Japan and UAE agree on loan deal in energy partnership

18 Dec, 2007

Japan and the United Arab Emirates on Monday signed an accord to strengthen economic ties, including a deal for Japanese banks to extend a multibillion-dollar loan to a state-owned Abu Dhabi oil firm. Japan hosted high-level economic talks with the UAE in the face of growing competition for energy from the fast-growing Chinese and Indian economies.
Japan, which has virtually no natural energy resources of its own, is stepping up efforts to secure stable supplies of crude oil to feed its economy, the second-largest in the world. Under the agreement, the two countries will strengthen their partnership in the field of energy, jointly boost support for small businesses and speed up talks on legal arrangements to avoid dual taxation.
As part of the accord, the state-owned Japan Bank for International Cooperation agreed to team up with private-sector banks to provide loans of three billion dollars to the Abu Dhabi National Oil Company, officials said. "The Japan Bank for International Cooperation signed the deal with the Abu Dhabi National Oil Company," said the bank's spokesman Ryutaro Nishizaki.
The loans will be provided on the condition that the UAE ensures long-term oil supplies for Japan, a source close to the deal said. On the sidelines of the talks, Abu Dhabi Crown Prince Sheikh Mohammed bin Zayed al-Nahayan, who arrived here on Sunday, held a series of meetings with Japanese leaders, including Prime Minister Yasuo Fukuda.

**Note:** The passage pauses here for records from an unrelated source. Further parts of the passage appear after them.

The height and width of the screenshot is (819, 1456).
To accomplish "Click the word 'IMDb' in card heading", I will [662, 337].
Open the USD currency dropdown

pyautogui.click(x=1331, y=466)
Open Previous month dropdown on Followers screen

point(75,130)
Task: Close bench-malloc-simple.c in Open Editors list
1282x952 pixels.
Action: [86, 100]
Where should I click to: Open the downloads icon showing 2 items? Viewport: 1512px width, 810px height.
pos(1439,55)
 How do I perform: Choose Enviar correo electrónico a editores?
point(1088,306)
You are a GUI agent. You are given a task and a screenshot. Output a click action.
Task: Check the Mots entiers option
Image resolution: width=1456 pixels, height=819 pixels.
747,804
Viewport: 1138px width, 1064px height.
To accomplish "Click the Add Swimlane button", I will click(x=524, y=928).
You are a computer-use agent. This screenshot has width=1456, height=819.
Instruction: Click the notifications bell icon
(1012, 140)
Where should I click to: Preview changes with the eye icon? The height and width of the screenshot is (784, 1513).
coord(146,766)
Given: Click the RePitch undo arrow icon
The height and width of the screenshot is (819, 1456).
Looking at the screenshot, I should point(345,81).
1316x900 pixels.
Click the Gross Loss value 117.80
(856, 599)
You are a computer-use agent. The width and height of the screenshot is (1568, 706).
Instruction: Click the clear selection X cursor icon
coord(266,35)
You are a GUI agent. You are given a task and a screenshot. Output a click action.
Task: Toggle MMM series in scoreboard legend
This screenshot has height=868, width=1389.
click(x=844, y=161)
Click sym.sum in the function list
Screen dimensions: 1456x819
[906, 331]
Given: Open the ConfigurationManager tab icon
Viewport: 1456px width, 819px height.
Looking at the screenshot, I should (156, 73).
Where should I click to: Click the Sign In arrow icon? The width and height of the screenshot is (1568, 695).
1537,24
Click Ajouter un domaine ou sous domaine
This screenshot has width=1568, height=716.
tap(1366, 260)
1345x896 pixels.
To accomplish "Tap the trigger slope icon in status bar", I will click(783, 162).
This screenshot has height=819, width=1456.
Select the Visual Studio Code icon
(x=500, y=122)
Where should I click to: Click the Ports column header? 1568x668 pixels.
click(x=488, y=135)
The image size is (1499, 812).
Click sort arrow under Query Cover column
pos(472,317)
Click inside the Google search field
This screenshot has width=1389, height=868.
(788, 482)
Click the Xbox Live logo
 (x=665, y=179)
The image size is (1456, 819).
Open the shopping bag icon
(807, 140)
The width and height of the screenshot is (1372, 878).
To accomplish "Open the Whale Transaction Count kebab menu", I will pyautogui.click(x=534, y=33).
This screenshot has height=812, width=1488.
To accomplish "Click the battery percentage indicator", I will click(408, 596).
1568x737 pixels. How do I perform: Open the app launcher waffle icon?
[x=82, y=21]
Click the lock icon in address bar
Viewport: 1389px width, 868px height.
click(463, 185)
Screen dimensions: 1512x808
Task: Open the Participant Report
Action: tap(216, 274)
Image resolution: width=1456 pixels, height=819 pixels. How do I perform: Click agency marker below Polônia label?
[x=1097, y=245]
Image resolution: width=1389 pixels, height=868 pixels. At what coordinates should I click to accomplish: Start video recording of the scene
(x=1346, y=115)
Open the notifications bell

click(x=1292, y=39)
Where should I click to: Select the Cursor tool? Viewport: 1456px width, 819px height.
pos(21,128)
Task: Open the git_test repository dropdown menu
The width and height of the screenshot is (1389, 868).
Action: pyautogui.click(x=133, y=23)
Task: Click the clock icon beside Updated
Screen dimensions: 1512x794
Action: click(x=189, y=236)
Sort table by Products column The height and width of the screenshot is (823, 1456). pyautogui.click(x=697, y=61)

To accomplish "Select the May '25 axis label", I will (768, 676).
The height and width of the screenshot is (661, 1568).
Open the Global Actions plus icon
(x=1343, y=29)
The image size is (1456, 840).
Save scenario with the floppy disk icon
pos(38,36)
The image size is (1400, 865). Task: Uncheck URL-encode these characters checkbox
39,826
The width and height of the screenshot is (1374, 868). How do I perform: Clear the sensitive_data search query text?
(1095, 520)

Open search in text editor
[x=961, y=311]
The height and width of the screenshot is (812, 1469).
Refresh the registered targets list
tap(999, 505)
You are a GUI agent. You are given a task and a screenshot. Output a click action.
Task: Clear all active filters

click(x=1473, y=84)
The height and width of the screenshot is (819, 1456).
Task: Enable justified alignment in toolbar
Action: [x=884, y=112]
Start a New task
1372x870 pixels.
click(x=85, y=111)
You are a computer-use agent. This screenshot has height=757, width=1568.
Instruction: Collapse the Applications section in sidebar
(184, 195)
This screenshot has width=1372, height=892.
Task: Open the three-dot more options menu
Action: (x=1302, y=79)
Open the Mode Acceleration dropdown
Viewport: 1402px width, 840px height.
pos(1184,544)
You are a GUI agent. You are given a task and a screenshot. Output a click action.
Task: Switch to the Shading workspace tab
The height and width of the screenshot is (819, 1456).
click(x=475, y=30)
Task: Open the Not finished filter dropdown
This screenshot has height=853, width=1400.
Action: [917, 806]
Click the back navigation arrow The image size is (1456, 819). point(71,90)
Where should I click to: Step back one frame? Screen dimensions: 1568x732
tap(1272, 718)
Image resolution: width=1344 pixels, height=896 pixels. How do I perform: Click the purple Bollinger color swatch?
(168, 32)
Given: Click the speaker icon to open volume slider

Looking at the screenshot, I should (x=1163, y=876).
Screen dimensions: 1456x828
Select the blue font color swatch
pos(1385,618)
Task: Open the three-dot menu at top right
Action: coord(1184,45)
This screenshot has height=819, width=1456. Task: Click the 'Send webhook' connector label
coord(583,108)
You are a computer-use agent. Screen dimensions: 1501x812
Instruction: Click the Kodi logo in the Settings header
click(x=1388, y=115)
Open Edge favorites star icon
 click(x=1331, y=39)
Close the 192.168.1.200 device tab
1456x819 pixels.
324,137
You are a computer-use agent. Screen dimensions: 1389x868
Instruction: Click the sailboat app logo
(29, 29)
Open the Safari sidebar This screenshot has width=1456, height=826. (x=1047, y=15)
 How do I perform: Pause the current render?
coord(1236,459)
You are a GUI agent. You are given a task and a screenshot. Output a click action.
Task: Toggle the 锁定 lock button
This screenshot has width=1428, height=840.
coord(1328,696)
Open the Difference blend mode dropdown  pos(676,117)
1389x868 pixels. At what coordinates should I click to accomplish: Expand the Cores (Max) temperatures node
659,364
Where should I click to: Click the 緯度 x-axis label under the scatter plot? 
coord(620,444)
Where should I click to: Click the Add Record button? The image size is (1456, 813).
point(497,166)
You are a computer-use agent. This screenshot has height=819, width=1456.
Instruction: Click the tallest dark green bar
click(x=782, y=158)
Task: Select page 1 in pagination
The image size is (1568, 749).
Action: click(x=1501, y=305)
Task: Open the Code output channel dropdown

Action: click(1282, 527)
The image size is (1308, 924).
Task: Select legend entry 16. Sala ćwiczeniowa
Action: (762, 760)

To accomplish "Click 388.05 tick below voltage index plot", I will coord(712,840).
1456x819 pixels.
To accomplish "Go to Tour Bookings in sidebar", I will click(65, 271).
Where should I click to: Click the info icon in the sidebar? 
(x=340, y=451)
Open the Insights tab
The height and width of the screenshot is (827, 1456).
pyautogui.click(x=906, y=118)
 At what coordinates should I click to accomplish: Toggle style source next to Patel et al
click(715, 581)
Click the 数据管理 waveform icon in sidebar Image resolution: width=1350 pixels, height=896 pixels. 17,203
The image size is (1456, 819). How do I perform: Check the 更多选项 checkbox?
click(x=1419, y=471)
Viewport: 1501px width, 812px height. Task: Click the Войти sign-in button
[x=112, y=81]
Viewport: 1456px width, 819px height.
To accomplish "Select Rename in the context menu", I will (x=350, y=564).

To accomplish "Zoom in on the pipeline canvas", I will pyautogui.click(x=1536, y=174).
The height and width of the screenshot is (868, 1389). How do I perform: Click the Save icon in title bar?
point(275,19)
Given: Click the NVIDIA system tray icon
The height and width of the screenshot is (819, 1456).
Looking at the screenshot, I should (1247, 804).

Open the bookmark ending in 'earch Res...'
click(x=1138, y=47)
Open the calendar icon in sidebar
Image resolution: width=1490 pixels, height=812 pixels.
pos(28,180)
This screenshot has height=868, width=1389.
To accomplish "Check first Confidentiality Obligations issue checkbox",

"Our co-operative relations in the field of energy is a base of the bilateral relations, and extremely important," Fukuda told Mohammed, according to a Japanese government official.
Fukuda also said Japan was ready to transfer energy-saving technology to the Arab state and provide support for the country's effort to improve its education system. "The crown prince told our prime minister that relations between the UAE and Japan are ideal, and he said he hopes the bilateral relations will make further progress," the official said.
The UAE is the second-largest supplier of oil to Japan, Asia's biggest economy. The one-day economic meeting between Japan and the UAE was the first of its kind and came amid increased efforts between the two countries to strengthen ties following a visit earlier this year by then prime minister Shinzo Abe.
The economic talks, chaired by Japan's Foreign Minister Masahiko Komura and his UAE counterpart Sheikh Abdullah bin Zayed al-Nahayan, also called for progress in free trade negotiations between Japan and Arab nations.
Japan and the six oil-rich GCC nations - Bahrain, Kuwait, Oman, Qatar, Saudi Arabia and the UAE - began free trade talks last year with the intention of concluding an accord in 2008.
Monday's talks come as UAE investors, flush with petrodollars, show increasing interest in Japan. Japanese energy giant Cosmo Oil said in September that it would sell a 20 percent stake in its business to the Abu Dhabi-owned International Petroleum Investment Company. Dubai International Capital meanwhile said in November that it had bought a "substantial" stake in Japanese consumer electronics giant Sony Corp.